At around the same time that the PMPRB amended its Guidelines to further restrict price increases, some provincial governments also implemented new cost-containment policies including restrictions on price increases for patented and non-patented medicine.

The combined effects of the amendments to the Guidelines and the implementation of provincial cost containment policies were evident in the years following 1994. In 1994, for the first time, manufacturers' prices of patented medicines as measured by the PMPI declined over the previous year's prices, by 0.7% (see Figure 2).
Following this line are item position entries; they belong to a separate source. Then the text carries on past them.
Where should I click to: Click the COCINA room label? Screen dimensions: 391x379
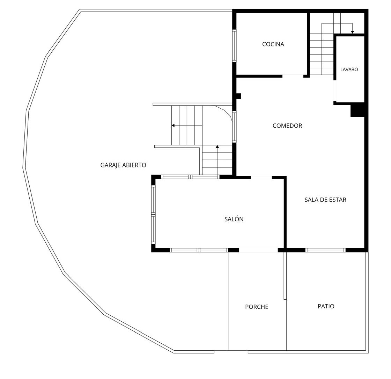(x=273, y=44)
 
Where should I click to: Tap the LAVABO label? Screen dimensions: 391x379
(x=349, y=70)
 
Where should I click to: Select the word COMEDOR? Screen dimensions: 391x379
(x=287, y=126)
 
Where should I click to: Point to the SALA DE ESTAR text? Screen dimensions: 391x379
(x=325, y=200)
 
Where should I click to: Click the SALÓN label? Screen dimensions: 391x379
(x=234, y=219)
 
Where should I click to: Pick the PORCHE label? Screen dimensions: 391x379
(x=257, y=307)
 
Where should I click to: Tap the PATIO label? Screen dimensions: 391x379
(x=326, y=306)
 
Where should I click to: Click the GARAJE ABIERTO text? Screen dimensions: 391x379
(x=123, y=165)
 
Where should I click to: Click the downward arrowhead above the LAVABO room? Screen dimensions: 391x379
(x=352, y=32)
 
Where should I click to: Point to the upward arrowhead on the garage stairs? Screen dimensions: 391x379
(x=217, y=146)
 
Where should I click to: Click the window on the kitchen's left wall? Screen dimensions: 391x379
(x=234, y=46)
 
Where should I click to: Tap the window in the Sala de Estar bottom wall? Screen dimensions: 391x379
(x=325, y=250)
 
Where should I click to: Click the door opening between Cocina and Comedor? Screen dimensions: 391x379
(x=293, y=76)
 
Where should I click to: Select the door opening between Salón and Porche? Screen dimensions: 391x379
(x=258, y=250)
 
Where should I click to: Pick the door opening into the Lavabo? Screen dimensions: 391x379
(x=335, y=91)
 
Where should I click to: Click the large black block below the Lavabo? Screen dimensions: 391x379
(x=357, y=109)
This pattern of decline or near-negligible increases has continued for the past decade.

Figure 2 Year-Over-Year Changes in the PMPI, 1988-2003

Source: PMPRB

In addition to the changes to the CPI Guidelines, the PMPRB amended the Guidelines related to international price comparisons. Compared internationally, Canadian prices on average fell from being 23% above the median price of the seven comparator countries in 1987 to below the median in 1994. Amendments in 1993 ensured that the prices charged in Canada for patented medicines should not be the highest in the world. Combined with the CPI adjustment, made the same year, this amendment helped to control price inflation even further. Since 1994, with the exception of 2002, prices in Canada have remained below the international median and in line with policy objectives.

1 Currently known as Canada's Research-Based Pharmaceutical Companies (Rx&D).

2 As published in the Regulatory Impact Assessment Statement (RIAS) of the Patented Medicines Regulations, 1988, published in the Canada Gazette Part II, Vol.22, No.20 – SOR/DORS/88-474.

3 Federal Court of Appeal, ICN Pharmaceuticals, 1996.

4 Government of Canada, The Report of the Commission of Inquiry on the Pharmaceutical Industry, 1985, p.303.

5 Ibid.

6 Harvie Andre, “Notes for opening remarks to Legislative Committee on Bill C-22” December 16, 1986.